[Start of section]

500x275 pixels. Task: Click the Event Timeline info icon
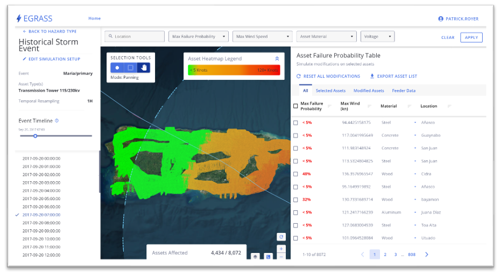[x=57, y=121]
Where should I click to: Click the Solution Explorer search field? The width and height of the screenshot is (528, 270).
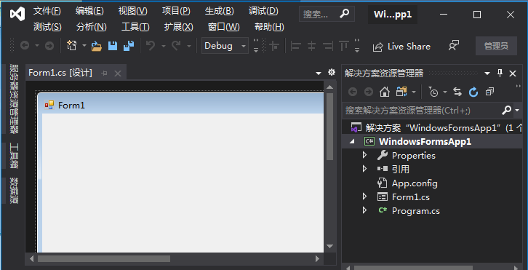click(422, 110)
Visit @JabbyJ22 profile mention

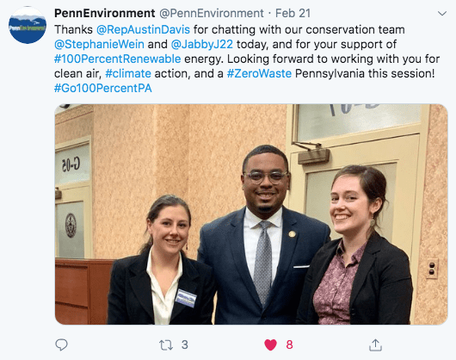(x=202, y=44)
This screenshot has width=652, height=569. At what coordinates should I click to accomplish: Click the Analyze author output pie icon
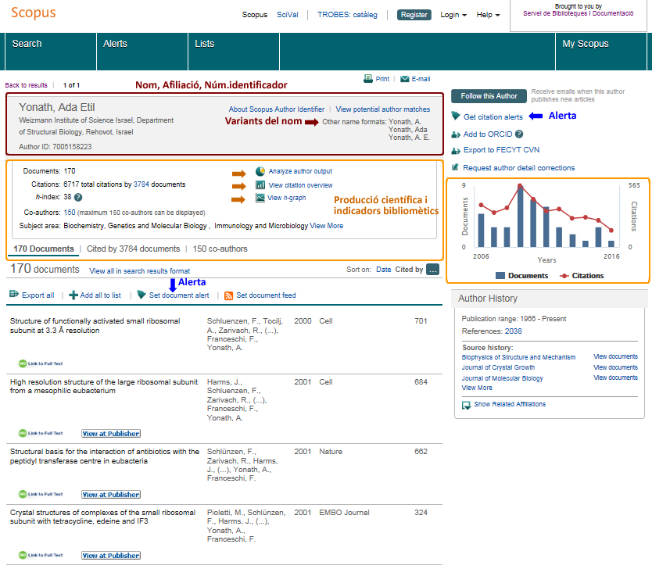click(261, 171)
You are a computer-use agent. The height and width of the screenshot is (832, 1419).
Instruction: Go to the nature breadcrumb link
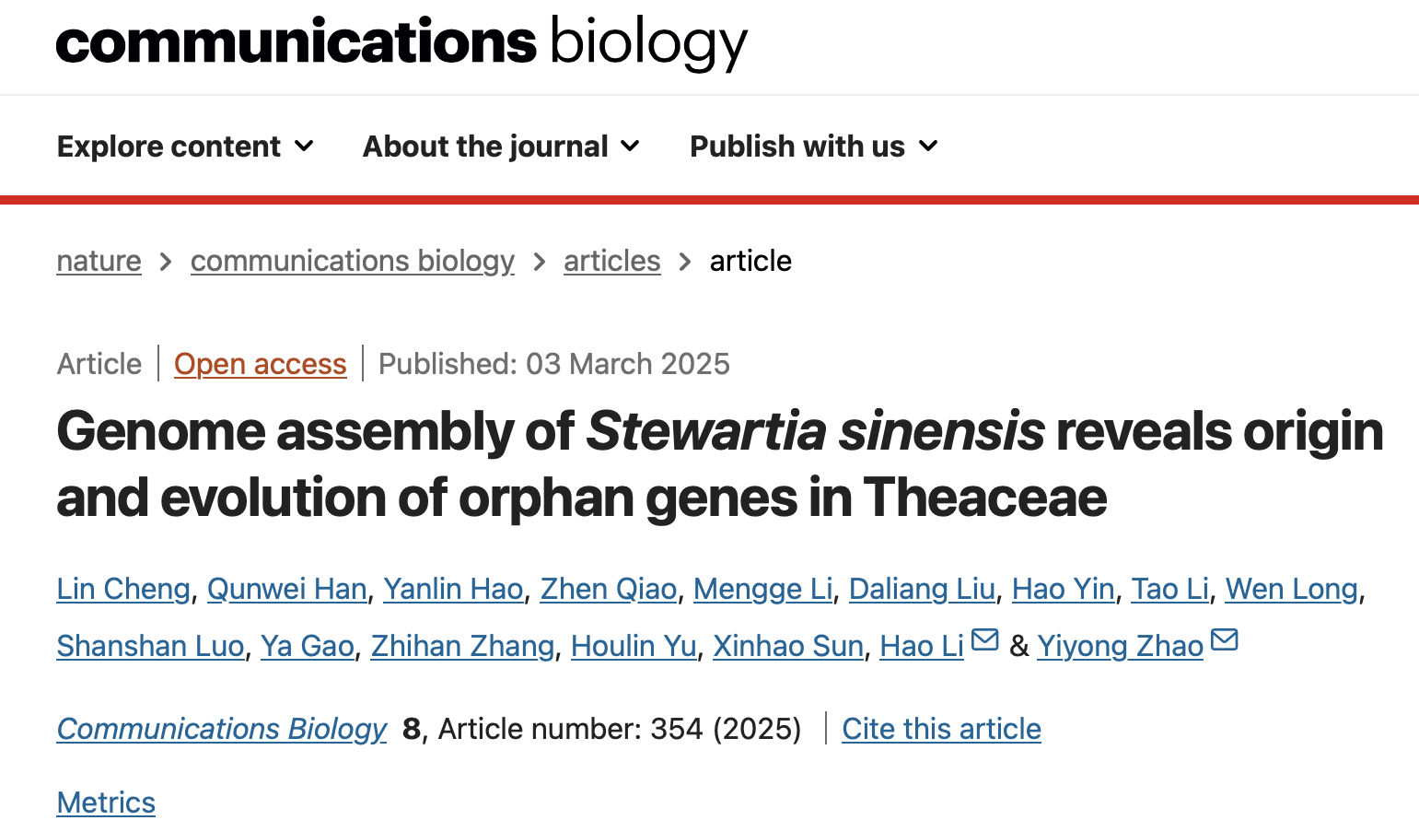[99, 261]
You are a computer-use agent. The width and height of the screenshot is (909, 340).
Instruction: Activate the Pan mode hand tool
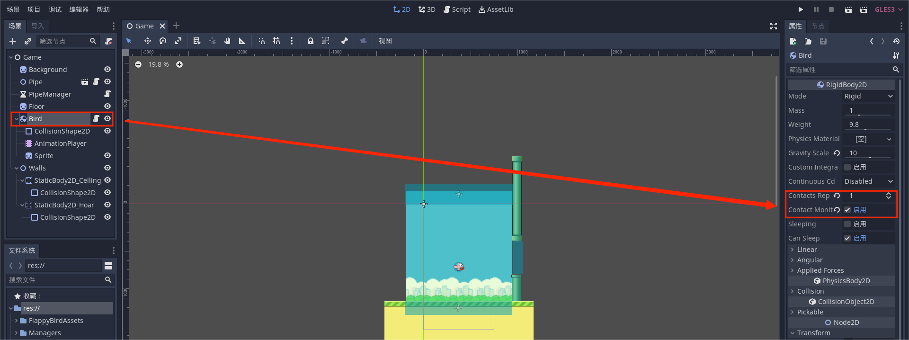tap(227, 41)
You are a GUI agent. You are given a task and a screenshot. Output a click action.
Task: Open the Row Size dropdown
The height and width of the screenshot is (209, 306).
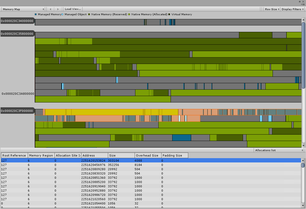coord(272,9)
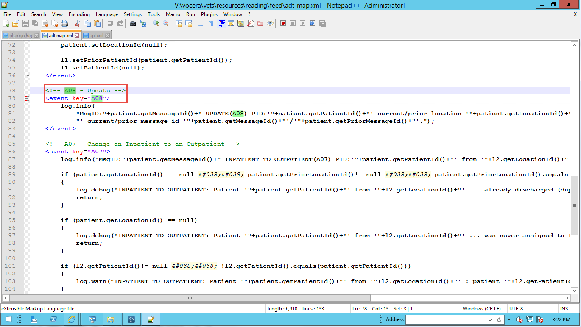Click the New file toolbar icon

6,23
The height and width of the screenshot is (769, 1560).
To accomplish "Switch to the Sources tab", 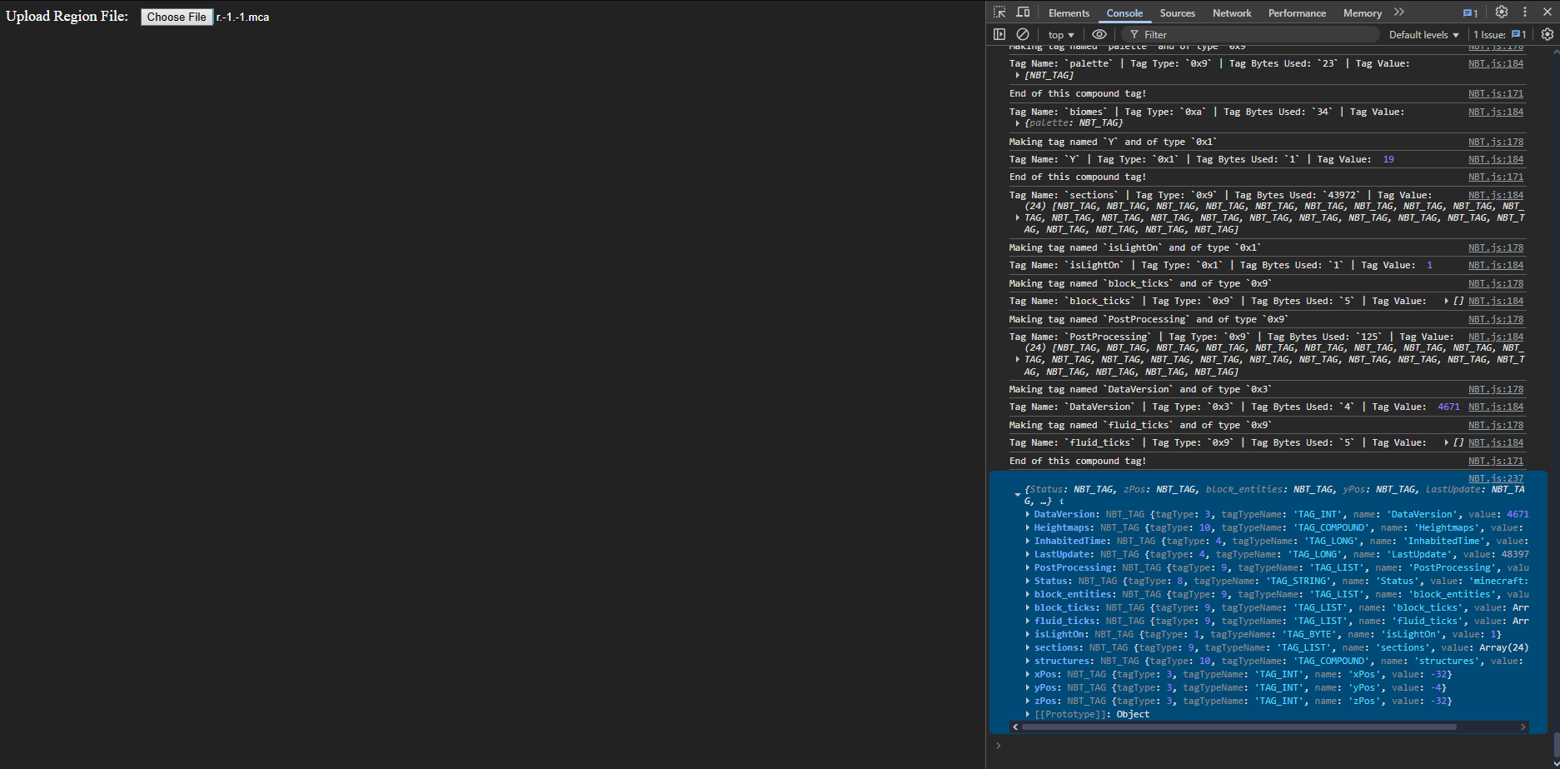I will pyautogui.click(x=1177, y=13).
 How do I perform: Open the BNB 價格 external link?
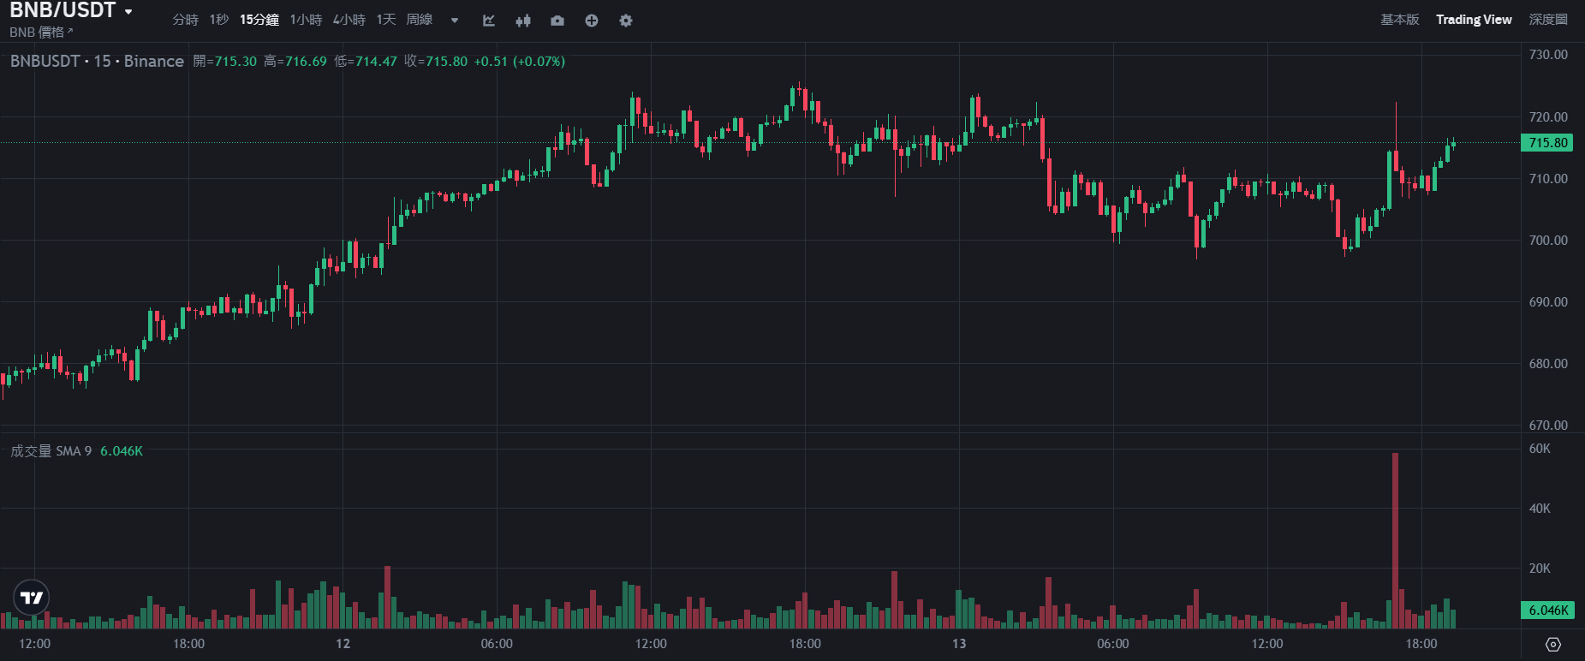(x=41, y=33)
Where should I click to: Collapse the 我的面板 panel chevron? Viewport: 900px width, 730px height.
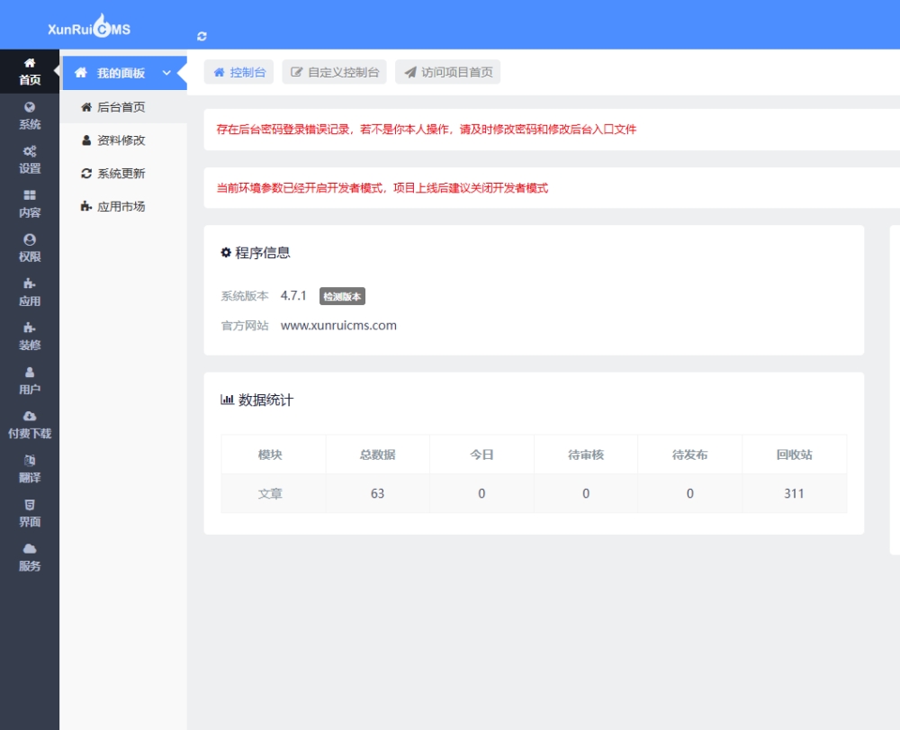click(x=166, y=73)
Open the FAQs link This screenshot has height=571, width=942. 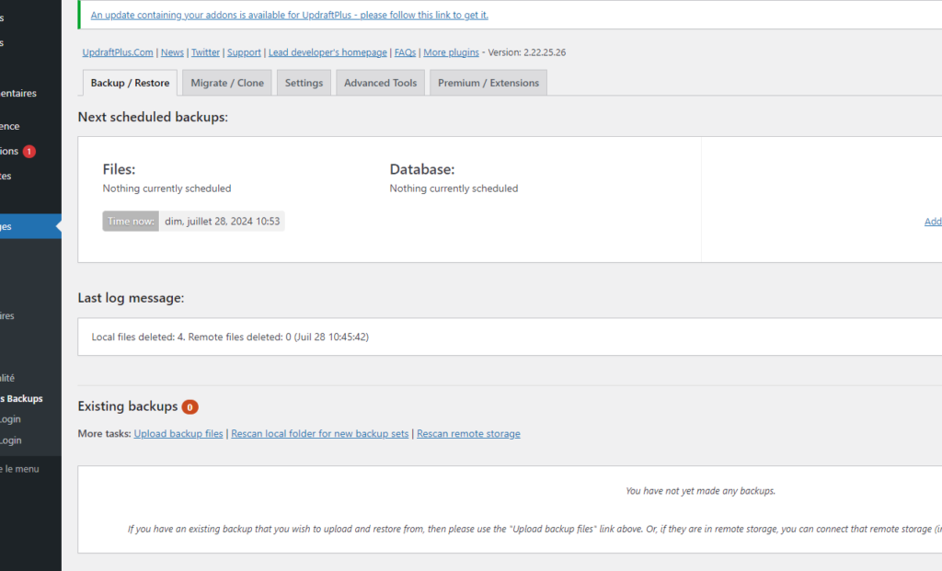[405, 52]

[End of section]

*ASSIGNMENT:* What lines in the data include the string "agent"? Copy each one.

*COMPLETED TASK:*
You are a computer-use agent. The height and width of the screenshot is (832, 1419).
You are a computer-use agent. The width and height of the screenshot is (909, 340).
You are a GUI agent. You are given a task and a screenshot. Output a click action.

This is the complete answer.